▶ Try it: Write out the records word for word.

── Supplied records ──

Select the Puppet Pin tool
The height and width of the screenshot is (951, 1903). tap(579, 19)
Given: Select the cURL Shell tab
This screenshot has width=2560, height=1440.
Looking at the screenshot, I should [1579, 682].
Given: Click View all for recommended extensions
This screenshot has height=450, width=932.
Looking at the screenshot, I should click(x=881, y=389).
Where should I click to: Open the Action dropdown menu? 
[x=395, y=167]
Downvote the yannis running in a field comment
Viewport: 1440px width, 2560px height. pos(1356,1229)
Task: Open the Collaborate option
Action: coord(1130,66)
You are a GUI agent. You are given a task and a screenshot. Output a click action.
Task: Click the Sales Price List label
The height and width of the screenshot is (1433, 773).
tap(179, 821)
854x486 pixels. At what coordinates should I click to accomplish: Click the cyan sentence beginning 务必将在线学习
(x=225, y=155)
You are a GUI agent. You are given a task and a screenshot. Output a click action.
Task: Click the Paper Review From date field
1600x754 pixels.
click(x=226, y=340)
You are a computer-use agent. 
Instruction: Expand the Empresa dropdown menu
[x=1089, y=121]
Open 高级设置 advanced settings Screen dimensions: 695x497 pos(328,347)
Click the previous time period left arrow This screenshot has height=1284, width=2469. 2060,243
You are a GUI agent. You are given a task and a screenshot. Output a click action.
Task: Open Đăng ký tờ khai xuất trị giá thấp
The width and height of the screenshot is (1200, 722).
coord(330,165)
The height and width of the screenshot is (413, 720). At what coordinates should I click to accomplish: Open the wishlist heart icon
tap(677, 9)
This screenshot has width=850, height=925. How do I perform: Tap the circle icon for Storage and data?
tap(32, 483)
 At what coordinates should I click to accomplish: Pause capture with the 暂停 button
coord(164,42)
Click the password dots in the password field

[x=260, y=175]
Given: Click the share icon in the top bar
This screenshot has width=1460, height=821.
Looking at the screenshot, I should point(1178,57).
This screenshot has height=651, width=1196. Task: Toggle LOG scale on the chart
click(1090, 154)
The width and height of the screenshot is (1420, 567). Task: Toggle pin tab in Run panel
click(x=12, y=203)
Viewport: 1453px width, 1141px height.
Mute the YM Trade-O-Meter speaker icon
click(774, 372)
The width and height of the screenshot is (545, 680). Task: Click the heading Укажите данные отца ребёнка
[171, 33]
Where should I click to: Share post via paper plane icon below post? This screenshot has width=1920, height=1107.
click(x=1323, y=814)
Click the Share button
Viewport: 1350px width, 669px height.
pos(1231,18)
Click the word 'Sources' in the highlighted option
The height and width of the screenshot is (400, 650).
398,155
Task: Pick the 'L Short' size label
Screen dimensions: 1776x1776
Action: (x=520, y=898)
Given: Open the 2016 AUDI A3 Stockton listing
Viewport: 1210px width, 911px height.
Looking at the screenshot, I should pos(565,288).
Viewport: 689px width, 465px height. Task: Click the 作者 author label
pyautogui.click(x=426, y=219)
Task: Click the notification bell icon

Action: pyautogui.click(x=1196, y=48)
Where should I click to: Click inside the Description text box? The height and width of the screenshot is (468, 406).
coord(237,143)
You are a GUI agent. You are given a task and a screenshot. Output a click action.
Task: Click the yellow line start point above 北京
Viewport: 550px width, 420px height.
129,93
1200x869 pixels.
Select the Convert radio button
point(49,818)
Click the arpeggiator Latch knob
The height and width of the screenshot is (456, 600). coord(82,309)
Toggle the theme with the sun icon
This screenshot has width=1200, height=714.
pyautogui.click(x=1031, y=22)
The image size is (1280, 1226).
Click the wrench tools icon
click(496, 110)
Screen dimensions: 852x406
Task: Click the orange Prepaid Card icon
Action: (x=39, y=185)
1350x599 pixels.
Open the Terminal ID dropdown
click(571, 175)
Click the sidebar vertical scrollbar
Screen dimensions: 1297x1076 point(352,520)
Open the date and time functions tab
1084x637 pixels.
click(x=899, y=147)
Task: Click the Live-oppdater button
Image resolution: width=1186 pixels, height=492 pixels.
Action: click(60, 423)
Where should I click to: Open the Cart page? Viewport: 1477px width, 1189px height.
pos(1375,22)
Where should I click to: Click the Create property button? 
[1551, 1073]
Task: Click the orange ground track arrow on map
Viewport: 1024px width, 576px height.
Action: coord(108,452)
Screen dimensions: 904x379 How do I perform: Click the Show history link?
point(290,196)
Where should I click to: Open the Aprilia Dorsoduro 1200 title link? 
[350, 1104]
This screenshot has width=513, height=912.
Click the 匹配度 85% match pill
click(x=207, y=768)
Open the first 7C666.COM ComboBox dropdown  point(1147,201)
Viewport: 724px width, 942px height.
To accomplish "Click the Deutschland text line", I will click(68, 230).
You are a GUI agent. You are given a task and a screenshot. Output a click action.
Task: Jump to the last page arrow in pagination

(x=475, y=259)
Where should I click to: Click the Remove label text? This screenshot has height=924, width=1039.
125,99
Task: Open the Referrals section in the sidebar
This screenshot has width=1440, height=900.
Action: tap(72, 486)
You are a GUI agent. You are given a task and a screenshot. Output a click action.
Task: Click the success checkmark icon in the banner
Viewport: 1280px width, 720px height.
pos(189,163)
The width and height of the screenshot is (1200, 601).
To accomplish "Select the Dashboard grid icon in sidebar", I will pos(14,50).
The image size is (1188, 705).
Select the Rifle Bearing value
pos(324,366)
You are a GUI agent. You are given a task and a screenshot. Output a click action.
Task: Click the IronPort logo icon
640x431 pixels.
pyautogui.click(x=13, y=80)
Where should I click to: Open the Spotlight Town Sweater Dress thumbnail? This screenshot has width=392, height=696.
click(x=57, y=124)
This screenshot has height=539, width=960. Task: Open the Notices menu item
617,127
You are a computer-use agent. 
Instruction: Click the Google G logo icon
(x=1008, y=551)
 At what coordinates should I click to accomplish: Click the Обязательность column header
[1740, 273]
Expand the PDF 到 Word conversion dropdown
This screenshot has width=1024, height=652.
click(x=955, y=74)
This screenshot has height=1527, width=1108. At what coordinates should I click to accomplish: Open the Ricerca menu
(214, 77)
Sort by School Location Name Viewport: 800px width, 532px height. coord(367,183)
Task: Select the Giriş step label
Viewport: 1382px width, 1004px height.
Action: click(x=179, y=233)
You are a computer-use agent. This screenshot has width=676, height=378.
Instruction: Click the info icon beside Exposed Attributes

───

▶ Answer:
Select the Puppet Pin tool
The height and width of the screenshot is (951, 1903). tap(579, 19)
Given: Select the cURL Shell tab
This screenshot has width=2560, height=1440.
Looking at the screenshot, I should [1579, 682].
Given: Click View all for recommended extensions
This screenshot has height=450, width=932.
Looking at the screenshot, I should click(x=881, y=389).
Where should I click to: Open the Action dropdown menu? 
[x=395, y=167]
Downvote the yannis running in a field comment
Viewport: 1440px width, 2560px height. pos(1356,1229)
Task: Open the Collaborate option
Action: coord(1130,66)
You are a GUI agent. You are given a task and a screenshot. Output a click action.
Task: Click the Sales Price List label
The height and width of the screenshot is (1433, 773).
tap(179, 821)
854x486 pixels. At what coordinates should I click to accomplish: Click the cyan sentence beginning 务必将在线学习
(x=225, y=155)
You are a GUI agent. You are given a task and a screenshot. Output a click action.
Task: Click the Paper Review From date field
1600x754 pixels.
click(x=226, y=340)
You are a computer-use agent. 
Instruction: Expand the Empresa dropdown menu
[x=1089, y=121]
Open 高级设置 advanced settings Screen dimensions: 695x497 pos(328,347)
Click the previous time period left arrow This screenshot has height=1284, width=2469. 2060,243
You are a GUI agent. You are given a task and a screenshot. Output a click action.
Task: Open Đăng ký tờ khai xuất trị giá thấp
The width and height of the screenshot is (1200, 722).
coord(330,165)
The height and width of the screenshot is (413, 720). At what coordinates should I click to accomplish: Open the wishlist heart icon
tap(677, 9)
This screenshot has width=850, height=925. How do I perform: Tap the circle icon for Storage and data?
tap(32, 483)
 At what coordinates should I click to accomplish: Pause capture with the 暂停 button
coord(164,42)
Click the password dots in the password field

[x=260, y=175]
Given: Click the share icon in the top bar
This screenshot has width=1460, height=821.
Looking at the screenshot, I should point(1178,57).
This screenshot has height=651, width=1196. Task: Toggle LOG scale on the chart
click(1090, 154)
The width and height of the screenshot is (1420, 567). Task: Toggle pin tab in Run panel
click(x=12, y=203)
Viewport: 1453px width, 1141px height.
Mute the YM Trade-O-Meter speaker icon
click(774, 372)
The width and height of the screenshot is (545, 680). Task: Click the heading Укажите данные отца ребёнка
[171, 33]
Where should I click to: Share post via paper plane icon below post? This screenshot has width=1920, height=1107.
click(x=1323, y=814)
Click the Share button
Viewport: 1350px width, 669px height.
pos(1231,18)
Click the word 'Sources' in the highlighted option
The height and width of the screenshot is (400, 650).
398,155
Task: Pick the 'L Short' size label
Screen dimensions: 1776x1776
Action: (x=520, y=898)
Given: Open the 2016 AUDI A3 Stockton listing
Viewport: 1210px width, 911px height.
Looking at the screenshot, I should pos(565,288).
Viewport: 689px width, 465px height. Task: Click the 作者 author label
pyautogui.click(x=426, y=219)
Task: Click the notification bell icon

Action: pyautogui.click(x=1196, y=48)
Where should I click to: Click inside the Description text box? The height and width of the screenshot is (468, 406).
coord(237,143)
You are a GUI agent. You are given a task and a screenshot. Output a click action.
Task: Click the yellow line start point above 北京
Viewport: 550px width, 420px height.
129,93
1200x869 pixels.
Select the Convert radio button
point(49,818)
Click the arpeggiator Latch knob
The height and width of the screenshot is (456, 600). coord(82,309)
Toggle the theme with the sun icon
This screenshot has width=1200, height=714.
pyautogui.click(x=1031, y=22)
The image size is (1280, 1226).
Click the wrench tools icon
click(496, 110)
Screen dimensions: 852x406
Task: Click the orange Prepaid Card icon
Action: (x=39, y=185)
1350x599 pixels.
Open the Terminal ID dropdown
click(571, 175)
Click the sidebar vertical scrollbar
Screen dimensions: 1297x1076 point(352,520)
Open the date and time functions tab
1084x637 pixels.
click(x=899, y=147)
Task: Click the Live-oppdater button
Image resolution: width=1186 pixels, height=492 pixels.
Action: click(60, 423)
Where should I click to: Open the Cart page? Viewport: 1477px width, 1189px height.
pos(1375,22)
Where should I click to: Click the Create property button? 
[1551, 1073]
Task: Click the orange ground track arrow on map
Viewport: 1024px width, 576px height.
Action: coord(108,452)
Screen dimensions: 904x379 How do I perform: Click the Show history link?
point(290,196)
Where should I click to: Open the Aprilia Dorsoduro 1200 title link? 
[350, 1104]
This screenshot has width=513, height=912.
Click the 匹配度 85% match pill
click(x=207, y=768)
Open the first 7C666.COM ComboBox dropdown  point(1147,201)
Viewport: 724px width, 942px height.
To accomplish "Click the Deutschland text line", I will click(68, 230).
You are a GUI agent. You are given a task and a screenshot. Output a click action.
Task: Jump to the last page arrow in pagination

(x=475, y=259)
Where should I click to: Click the Remove label text? This screenshot has height=924, width=1039.
125,99
Task: Open the Referrals section in the sidebar
This screenshot has width=1440, height=900.
Action: tap(72, 486)
You are a GUI agent. You are given a task and a screenshot. Output a click action.
Task: Click the success checkmark icon in the banner
Viewport: 1280px width, 720px height.
pos(189,163)
The width and height of the screenshot is (1200, 601).
To accomplish "Select the Dashboard grid icon in sidebar", I will pos(14,50).
The image size is (1188, 705).
Select the Rifle Bearing value
pos(324,366)
You are a GUI agent. You are given a task and a screenshot. Output a click action.
Task: Click the IronPort logo icon
640x431 pixels.
pyautogui.click(x=13, y=80)
Where should I click to: Open the Spotlight Town Sweater Dress thumbnail? This screenshot has width=392, height=696.
click(x=57, y=124)
This screenshot has height=539, width=960. Task: Open the Notices menu item
617,127
You are a computer-use agent. 
Instruction: Click the Google G logo icon
(x=1008, y=551)
 At what coordinates should I click to accomplish: Click the Обязательность column header
[1740, 273]
Expand the PDF 到 Word conversion dropdown
This screenshot has width=1024, height=652.
click(x=955, y=74)
This screenshot has height=1527, width=1108. At what coordinates should I click to accomplish: Open the Ricerca menu
(214, 77)
Sort by School Location Name Viewport: 800px width, 532px height. coord(367,183)
Task: Select the Giriş step label
Viewport: 1382px width, 1004px height.
Action: click(x=179, y=233)
You are a computer-use agent. This screenshot has width=676, height=378.
Instruction: Click the info icon beside Exposed Attributes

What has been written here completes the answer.